Monday, July 15, 2002

The Maiden of Mayfair: An Orphan's Story in Victorian England

Lawana Blackwell’s novel, The Maiden of Mayfair (first in the Tales of London series), tells a heartwarming story about a young girl living in an orphanage in the slums of London in 1870. Thirteen-year-old Sarah Matthews is suddenly sent away to live with a wealthy elderly woman in the Mayfair district.

Mrs. Blake is hardly the Daddy Warbucks type, and Sarah a far cry from Orphan Annie. Sarah is a rather shy girl, quite content to live in the St. Matthews’ Methodist Home – the only home she has ever known – and can’t understand why she has been sent away. Other girls she knows would much more enjoy living in a real home. However, Mrs. Blake wishes to make amends for past mistakes, and believes Sarah to be her granddaughter. Only problem is, the real grandchild died in infancy, so the Orphanage director provides Sarah as a substitute.

Both Mrs. Blake and Sarah face of scorn – of Sarah’s presumed illegitimacy – from Mrs. Blake’s friends. Sarah has much to lose as well, if her true identity is discovered. Through the years Sarah comes to enjoy a wonderful life, including friendship with Mrs. Blake’s household servants, including Naomi, the cook and a close confidant of Dorothea Blake.

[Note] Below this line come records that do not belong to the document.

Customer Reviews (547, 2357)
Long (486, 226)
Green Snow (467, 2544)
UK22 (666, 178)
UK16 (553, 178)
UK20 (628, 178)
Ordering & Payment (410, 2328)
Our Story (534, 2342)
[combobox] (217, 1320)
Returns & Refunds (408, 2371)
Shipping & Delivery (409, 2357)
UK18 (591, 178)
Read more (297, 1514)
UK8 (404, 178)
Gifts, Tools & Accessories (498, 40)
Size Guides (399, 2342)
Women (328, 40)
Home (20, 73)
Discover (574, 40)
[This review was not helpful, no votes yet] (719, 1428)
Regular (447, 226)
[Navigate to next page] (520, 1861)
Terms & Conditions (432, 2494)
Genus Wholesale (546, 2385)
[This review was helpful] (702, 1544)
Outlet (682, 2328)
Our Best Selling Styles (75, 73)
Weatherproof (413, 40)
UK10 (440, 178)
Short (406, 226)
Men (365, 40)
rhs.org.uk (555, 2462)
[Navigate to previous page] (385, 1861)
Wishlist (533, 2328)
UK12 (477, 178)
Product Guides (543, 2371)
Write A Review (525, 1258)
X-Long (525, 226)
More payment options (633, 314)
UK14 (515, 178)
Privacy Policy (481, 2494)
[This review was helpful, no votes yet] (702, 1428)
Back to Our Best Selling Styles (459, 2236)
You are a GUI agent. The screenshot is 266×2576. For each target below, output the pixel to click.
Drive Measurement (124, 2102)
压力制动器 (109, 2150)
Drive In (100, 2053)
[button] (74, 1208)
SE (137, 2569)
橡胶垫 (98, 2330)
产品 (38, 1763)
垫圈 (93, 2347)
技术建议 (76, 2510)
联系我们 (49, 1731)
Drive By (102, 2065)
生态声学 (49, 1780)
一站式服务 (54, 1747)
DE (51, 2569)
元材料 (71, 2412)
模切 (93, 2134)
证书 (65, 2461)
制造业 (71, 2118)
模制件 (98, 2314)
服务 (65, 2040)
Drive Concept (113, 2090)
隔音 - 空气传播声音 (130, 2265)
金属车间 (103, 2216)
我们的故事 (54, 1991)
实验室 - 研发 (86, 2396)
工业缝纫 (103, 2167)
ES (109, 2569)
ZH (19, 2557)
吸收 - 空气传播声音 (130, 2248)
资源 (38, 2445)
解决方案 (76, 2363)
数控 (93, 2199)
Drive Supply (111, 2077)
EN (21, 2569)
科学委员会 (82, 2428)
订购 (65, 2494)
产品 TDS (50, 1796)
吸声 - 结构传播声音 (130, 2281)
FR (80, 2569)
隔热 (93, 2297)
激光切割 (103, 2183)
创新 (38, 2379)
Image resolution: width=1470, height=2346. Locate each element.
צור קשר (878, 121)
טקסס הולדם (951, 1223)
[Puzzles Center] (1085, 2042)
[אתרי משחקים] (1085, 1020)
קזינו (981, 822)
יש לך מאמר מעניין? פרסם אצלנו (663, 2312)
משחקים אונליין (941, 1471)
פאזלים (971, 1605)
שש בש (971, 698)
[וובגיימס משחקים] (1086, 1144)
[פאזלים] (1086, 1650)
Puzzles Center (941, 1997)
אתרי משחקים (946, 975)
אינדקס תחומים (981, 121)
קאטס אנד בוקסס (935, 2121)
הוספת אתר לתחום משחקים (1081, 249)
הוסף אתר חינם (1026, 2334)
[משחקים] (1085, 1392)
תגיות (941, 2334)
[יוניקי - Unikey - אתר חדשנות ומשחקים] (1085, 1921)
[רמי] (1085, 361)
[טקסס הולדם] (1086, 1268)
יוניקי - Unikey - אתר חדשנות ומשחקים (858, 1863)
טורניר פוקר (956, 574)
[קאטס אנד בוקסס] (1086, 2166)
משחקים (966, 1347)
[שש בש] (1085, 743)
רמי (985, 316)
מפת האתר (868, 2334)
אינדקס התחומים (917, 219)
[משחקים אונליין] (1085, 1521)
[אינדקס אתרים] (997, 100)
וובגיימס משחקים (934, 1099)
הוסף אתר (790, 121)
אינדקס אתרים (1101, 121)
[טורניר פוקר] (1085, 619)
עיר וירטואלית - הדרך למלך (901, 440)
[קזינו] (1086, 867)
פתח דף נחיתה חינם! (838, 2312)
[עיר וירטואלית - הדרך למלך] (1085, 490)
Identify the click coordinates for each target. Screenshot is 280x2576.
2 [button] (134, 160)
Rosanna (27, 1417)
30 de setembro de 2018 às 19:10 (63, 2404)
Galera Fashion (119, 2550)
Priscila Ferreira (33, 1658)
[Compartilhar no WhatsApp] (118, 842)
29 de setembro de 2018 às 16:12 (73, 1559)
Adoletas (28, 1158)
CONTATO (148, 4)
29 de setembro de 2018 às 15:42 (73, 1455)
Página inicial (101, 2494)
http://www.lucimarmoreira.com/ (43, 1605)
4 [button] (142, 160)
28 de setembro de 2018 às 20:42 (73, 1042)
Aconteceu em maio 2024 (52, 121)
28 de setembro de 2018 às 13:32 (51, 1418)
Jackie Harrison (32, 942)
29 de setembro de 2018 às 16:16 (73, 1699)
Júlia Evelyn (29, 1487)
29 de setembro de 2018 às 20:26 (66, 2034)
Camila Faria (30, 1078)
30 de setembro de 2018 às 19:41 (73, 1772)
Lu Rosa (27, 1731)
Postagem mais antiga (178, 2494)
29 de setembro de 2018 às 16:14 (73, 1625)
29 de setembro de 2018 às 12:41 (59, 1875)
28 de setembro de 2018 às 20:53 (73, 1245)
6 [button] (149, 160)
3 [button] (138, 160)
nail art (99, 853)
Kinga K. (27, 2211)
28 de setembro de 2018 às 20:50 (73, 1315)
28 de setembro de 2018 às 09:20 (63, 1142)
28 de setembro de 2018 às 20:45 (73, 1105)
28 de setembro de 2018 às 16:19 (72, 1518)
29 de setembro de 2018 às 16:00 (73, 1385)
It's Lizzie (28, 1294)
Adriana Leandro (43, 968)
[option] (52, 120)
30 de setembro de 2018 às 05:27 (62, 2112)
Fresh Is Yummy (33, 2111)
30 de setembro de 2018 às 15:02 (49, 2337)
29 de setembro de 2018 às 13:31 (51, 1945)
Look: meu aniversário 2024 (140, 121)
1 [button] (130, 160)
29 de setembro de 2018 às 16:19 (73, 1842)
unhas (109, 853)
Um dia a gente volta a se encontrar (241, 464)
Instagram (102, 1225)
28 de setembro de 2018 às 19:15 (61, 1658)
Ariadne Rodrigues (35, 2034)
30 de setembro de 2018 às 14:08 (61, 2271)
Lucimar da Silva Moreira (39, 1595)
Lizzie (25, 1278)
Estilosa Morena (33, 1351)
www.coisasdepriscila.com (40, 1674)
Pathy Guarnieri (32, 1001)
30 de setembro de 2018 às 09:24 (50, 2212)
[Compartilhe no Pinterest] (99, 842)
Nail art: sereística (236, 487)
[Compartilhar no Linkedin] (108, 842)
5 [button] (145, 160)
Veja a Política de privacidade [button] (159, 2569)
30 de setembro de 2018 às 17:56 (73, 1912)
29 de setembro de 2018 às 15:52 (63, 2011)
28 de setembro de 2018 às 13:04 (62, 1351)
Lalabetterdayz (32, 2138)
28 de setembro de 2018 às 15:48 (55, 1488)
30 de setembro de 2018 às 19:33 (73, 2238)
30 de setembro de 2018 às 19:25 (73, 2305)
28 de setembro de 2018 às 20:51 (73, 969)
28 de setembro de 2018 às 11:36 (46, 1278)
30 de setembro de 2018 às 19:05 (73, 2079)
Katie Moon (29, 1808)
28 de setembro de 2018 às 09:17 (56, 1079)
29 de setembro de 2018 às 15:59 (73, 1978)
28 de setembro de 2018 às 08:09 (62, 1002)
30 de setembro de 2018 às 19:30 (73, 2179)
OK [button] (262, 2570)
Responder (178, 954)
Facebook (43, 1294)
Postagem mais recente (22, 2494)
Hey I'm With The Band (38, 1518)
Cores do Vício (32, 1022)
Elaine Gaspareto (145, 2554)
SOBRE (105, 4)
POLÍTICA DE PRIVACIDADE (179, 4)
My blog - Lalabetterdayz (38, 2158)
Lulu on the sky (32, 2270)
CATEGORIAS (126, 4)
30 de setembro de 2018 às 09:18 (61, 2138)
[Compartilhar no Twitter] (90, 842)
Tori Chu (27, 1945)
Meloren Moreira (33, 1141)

The historical setting includes a favorable view of household servants and their day-to-day lives and relationships. Many of the characters enjoy reading Charles Dickens’ novels, and mourn the passing of the great author that summer of 1870. Through one of the characters we also learn of the many ways in which businesses preyed on consumers: bad food, ordinary liquids touted as miracle cures, and so on. Naomi, her nephew William, and Sarah also tour the cultural sites of 1870s London.

Throughout the story is a theme of compassion, forgiveness, and the joy that comes from loving and helping another. Mrs. Blake especially conveys the hope of one, once miserable over past failures, who finds this truth working its way in her life. The Maiden of Mayfair is a truly touching story, conveying compassion along with interesting characters. Though the first in the series, it reads and concludes as a single book with no loose ends. After a great first book, though, Lawana Blackwell fans can eagerly look forward to the next book, Catherine's Heart, scheduled for publication this fall (2002).

Monday, July 1, 2002

Freedom Trap: "Promise of Zion" Book 5

Robert Elmer's "Promise of Zion" series continues with the recently released 5th book, Freedom Trap. (The author announces in this book that the series will finish with the next book, True Betrayer.)

This book finds Emily on the island of Cypress, visiting the Jews at the refugee camp run by the British. Remembering a promise she made to Dov -- to do anything she could to find his parents -- she continues her search for Dov's mother. Dov, meanwhile, has returned to the Old City Jewish Quarter with his brother Natan. Arabs bomb the area daily, and soon Dov finds himself living in a crowded apartment with a Jewish family and nearly a dozen small girls from a nearby (now destroyed) orphanage. Soon we see a new side of Dov, who now considers others, not just himself. Somehow he must get the orphans to safety.

While the British pull up their final stakes, in a hurry to leave the area, the Arabs mercilessly attack the Jews--who will soon declare their new nation of Israel. Emily, too, sees the harsh reality along a highway from Tel Aviv to Jerusalem: cars and trucks wrecked everywhere along the road, and groups of Arabs from the hillsides above waiting to attack any more non-British vehicles.

As in the previous books, Elmer tells a thrilling action-adventure with great historical detail. This book introduces additional elements of 1948 Palestine, including life in the refugee camp, where the British have detained thousands of Jews who sought a new home in Israel. Though nothing like the Nazi concentration camps, conditions are harsh and many Jews die of diseases such as tuberculosis. Another historical detail, a hanging trolley run by cables above Jerusalem, provides an interesting plot-device (though the author notes that this train did not in fact exist until later that year).


Freedom Trap is another excellent book for young people, and a book that sparks interest in the real historical events of Israel's founding in the late 1940s.